SOURCE PASSAGE ▸
###

Steves Book of the Not-So-Grateful Dead

These are Passenger Pigeons

If there is any creature that puts into perspective the power of mankind to destroy... it is this one. The Passenger Pigeon, or Migrating Dove (Ectopistes migratorius) was the most numerous and successful species of bird to ever exist on earth. It lived in almost inconceivable numbers across all of forested North America.

Just to give you an idea... it has been estimated that four out of every ten birds in north America at the time of its discovery was a Passenger Pigeon...40% of the entire bird population on the continent!!!

Their numbers had ALREADY been considerably diminished by 1870...when a flock flew over Cincinnati that was a mile wide and 320 miles long...containing over two billion birds!!! In 1813 James Audubon was on a 55 mile wagon trip from his home on the Ohio river to Louisville, Kentucky when a flock passed overhead. They flew overhead at the rate of a mile a minute...in one huge mass...eclipsing the sun from noon until sunset, when he reached Louisville. Other flocks followed this one for three days. He estimated that every three hours, 1,015,036,000 birds flew by. He also estimated that such a flock would eat 8,712,000 bushels of food DAILY! Such flocks were reported to have sounded like thunder...or a million sleigh bells... as they passed overhead.The sound must have been deafening.

When flocks like this stopped to nest, tree branches as thick as a man's thigh would snap like twigs. ...And when the pigeons (did what pigeons do best)... it made the forest floor look like it was covered in snow.

Passengers didn't always stay in the huge flocks. When food was scarce they were spread out across the country in smaller groups...but when food was plentiful they came back together by the millions.

Pigeon hunting soon became big business. One merchant in New York in the 1850's reported selling 18,000 a day. They were the cheapest meat around, their feathers were used for pillows and quilts, and there was a huge market for live birds to be used in trap shooting. One of the methods used to lure pigeons into nets was to sew a pigeons eyes shut and tack its feet to a stand. When the other pigeons came to investigate the fluttering victim, they were easily netted. Thus the term "Stool Pigeon".

###

ABOUT THIS TASK ▸
From the passage on passenger pigeons, list every use for the birds that its final paragraph names.

PROVIDED DATA ▸
###

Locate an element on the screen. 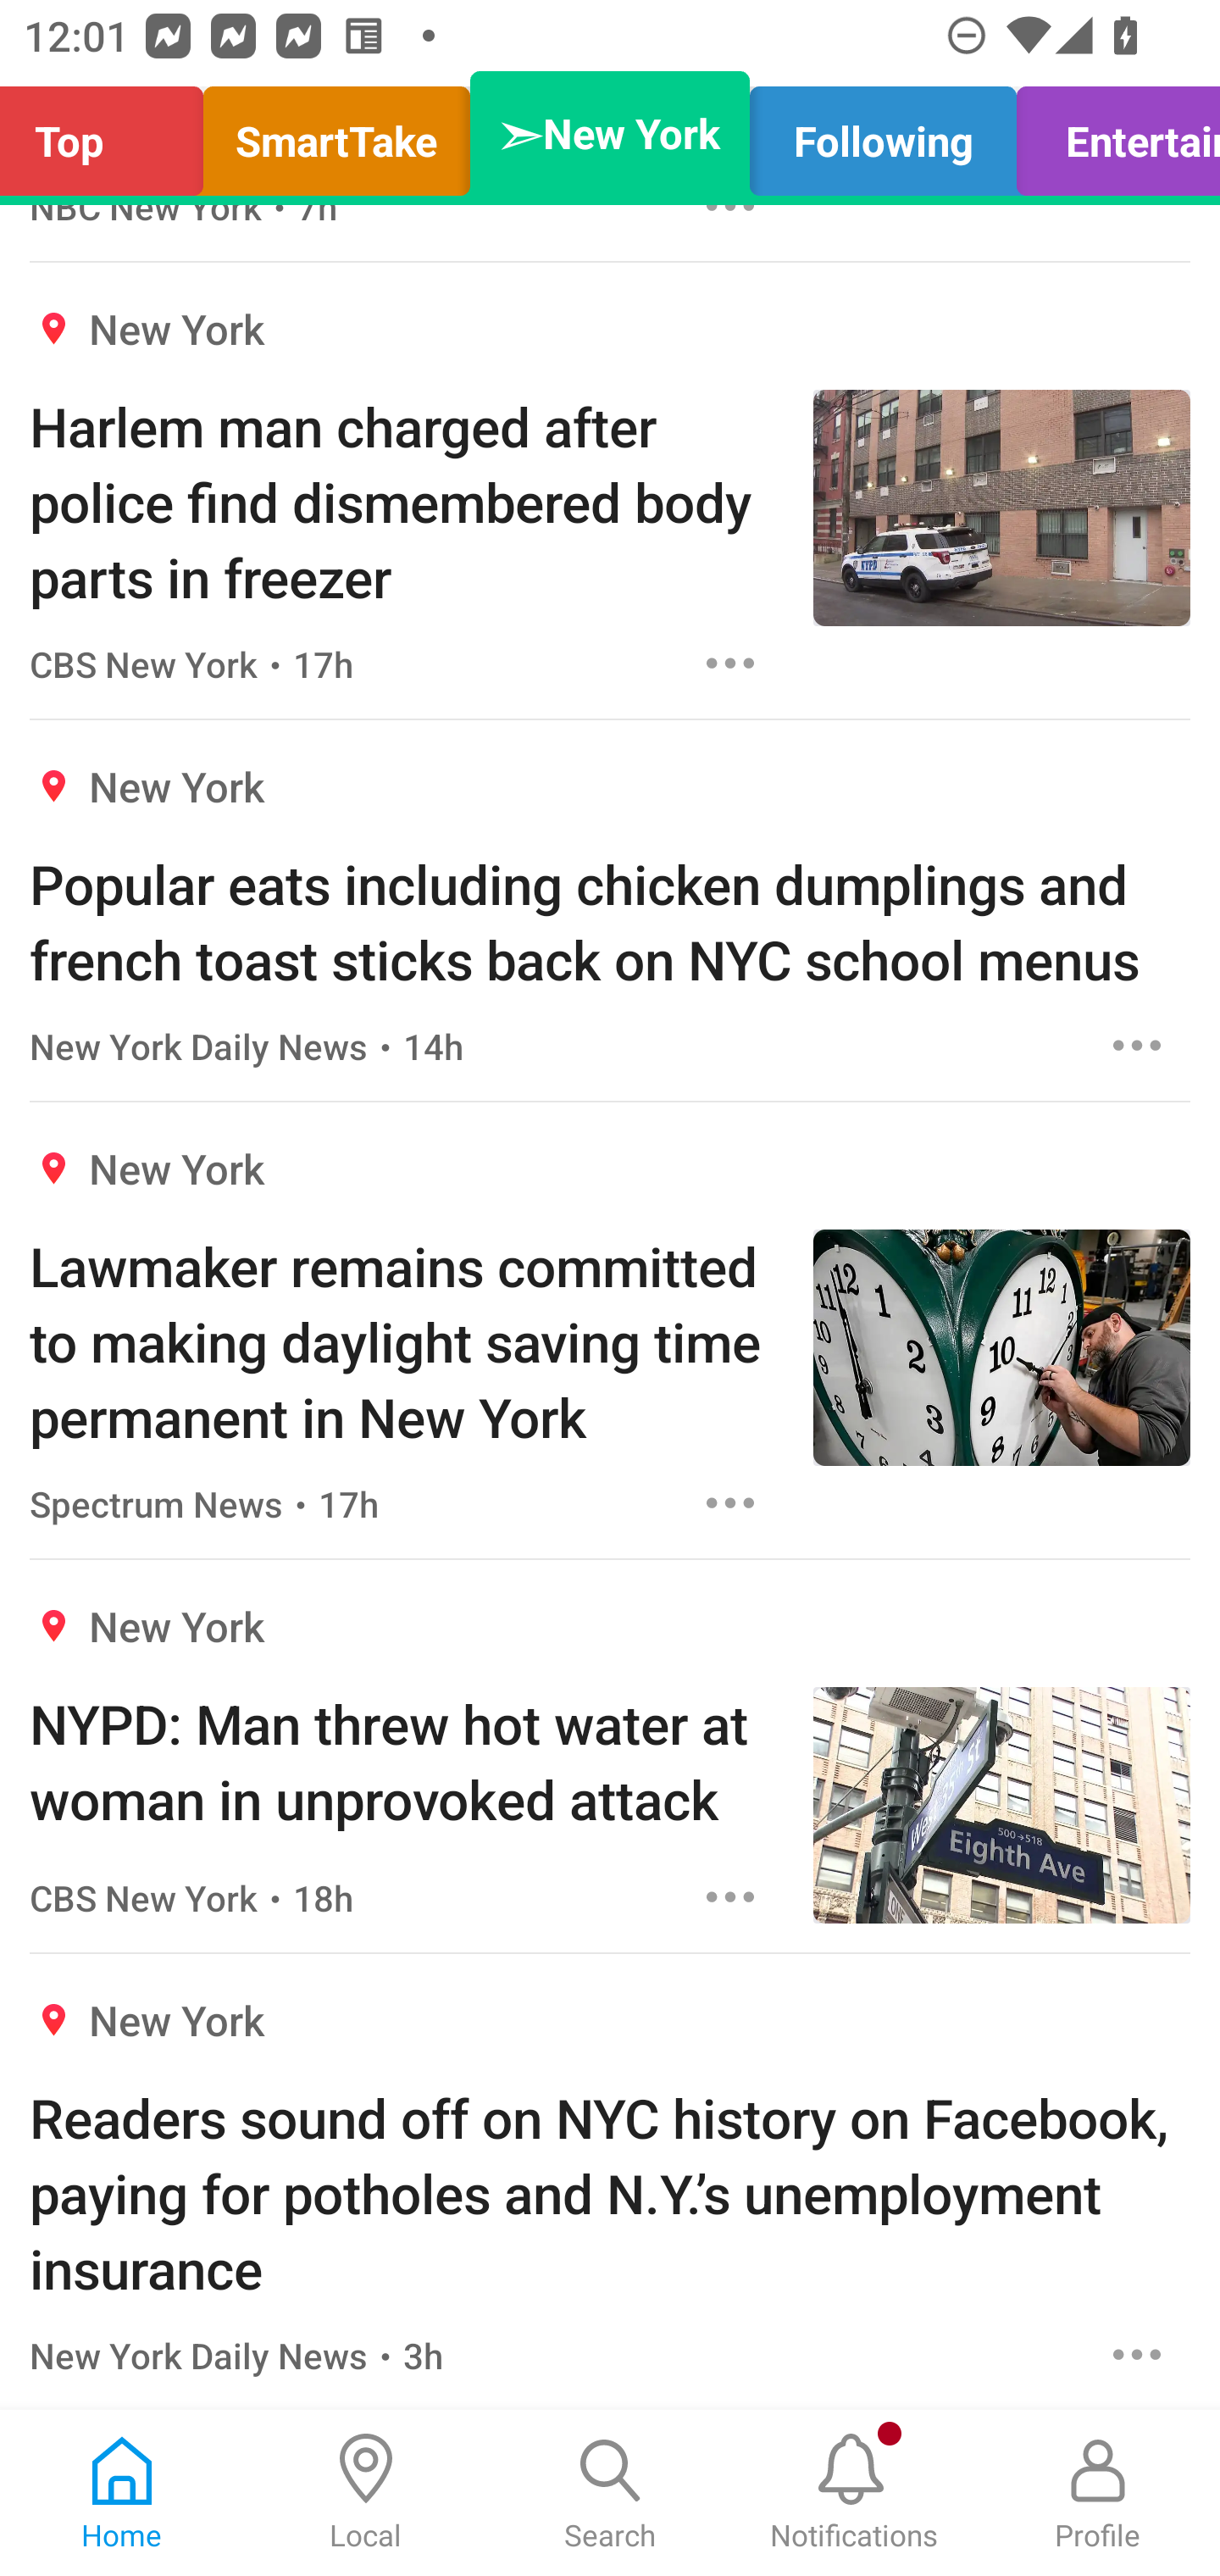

###

YOUR SOLUTION ▸
- As meat, the cheapest available
- Their feathers, for pillows and quilts
- Live birds, for trap shooting
- Birds with their eyes sewn shut and feet tacked to a stand, as lures to draw other pigeons into nets